A grande dificuldade do trabalho realizado por Borba é que não existe uma técnica porque no trato com o cavalo, 100% da técnica são “como” e não “porque”. Ou seja, com o cavalo, tudo o que uma pessoa fizer que faça sentido, ele aprenderá. “É como dançar”, afirma. “O homem não vai conduzir uma mulher por dor ou por intimidação. A mulher o segue por outra razão. Quando há a sintonia, o conjunto cavaleiro-cavalo se sai bem nas provas, dá tudo certo. Mas, normalmente, o cavaleiro imprime um grau de dificuldade em que um dos dois (homem ou cavalo) não está preparado. Por isso, meus cursos focam mais a atenção sobre si do que os de educação de equitação.”

**Amostra de dados:**

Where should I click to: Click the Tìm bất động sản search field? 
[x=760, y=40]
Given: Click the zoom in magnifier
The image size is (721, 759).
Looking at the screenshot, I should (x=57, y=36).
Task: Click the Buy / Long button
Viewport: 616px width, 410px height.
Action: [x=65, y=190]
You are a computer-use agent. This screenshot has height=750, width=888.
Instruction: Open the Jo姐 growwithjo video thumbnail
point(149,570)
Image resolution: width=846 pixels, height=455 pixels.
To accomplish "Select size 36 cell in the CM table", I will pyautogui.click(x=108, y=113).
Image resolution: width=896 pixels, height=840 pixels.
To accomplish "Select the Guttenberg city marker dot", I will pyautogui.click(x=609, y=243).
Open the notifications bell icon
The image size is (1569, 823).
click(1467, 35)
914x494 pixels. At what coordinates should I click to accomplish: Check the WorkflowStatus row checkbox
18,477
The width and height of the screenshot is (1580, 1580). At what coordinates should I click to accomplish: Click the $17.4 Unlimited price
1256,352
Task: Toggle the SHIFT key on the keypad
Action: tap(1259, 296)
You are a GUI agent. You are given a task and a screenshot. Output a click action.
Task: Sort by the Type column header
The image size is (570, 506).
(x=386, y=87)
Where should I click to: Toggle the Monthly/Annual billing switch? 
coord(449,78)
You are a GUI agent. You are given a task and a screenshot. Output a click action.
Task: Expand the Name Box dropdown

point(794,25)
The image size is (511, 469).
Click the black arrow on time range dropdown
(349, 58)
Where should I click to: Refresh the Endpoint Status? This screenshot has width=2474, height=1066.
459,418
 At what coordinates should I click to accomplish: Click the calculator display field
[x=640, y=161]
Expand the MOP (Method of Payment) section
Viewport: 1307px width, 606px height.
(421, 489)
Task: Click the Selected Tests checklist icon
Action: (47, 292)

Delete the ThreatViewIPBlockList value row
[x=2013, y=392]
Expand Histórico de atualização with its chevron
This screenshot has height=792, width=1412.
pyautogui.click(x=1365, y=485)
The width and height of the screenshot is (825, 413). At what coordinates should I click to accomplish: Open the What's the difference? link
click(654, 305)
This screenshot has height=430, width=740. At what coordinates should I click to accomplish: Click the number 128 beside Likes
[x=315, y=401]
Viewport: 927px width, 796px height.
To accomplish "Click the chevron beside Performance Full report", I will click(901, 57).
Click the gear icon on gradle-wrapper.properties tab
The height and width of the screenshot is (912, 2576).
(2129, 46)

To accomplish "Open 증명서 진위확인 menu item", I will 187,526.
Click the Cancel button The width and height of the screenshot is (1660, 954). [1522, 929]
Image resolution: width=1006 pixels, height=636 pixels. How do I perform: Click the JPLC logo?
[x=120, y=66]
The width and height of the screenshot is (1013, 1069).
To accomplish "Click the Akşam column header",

**Enunciado:** Reescreva em forma de lista o parágrafo do trecho que começa com "A grande dificuldade do trabalho realizado por Borba", mantendo seus fatos principais.

**Solução:**
- A grande dificuldade do trabalho de Borba é que não existe uma técnica. No trato com o cavalo, toda a técnica é "como", e não "porque".
- O cavalo aprende tudo o que a pessoa fizer que faça sentido.
- Borba compara isso a dançar: o homem não conduz a mulher por dor ou intimidação, e ela o segue por outra razão.
- Quando há sintonia, o conjunto cavaleiro-cavalo se sai bem nas provas.
- Normalmente, porém, o cavaleiro impõe um grau de dificuldade para o qual um dos dois, homem ou cavalo, não está preparado.
- Por isso, os cursos de Borba focam mais a atenção sobre si do que os de educação de equitação.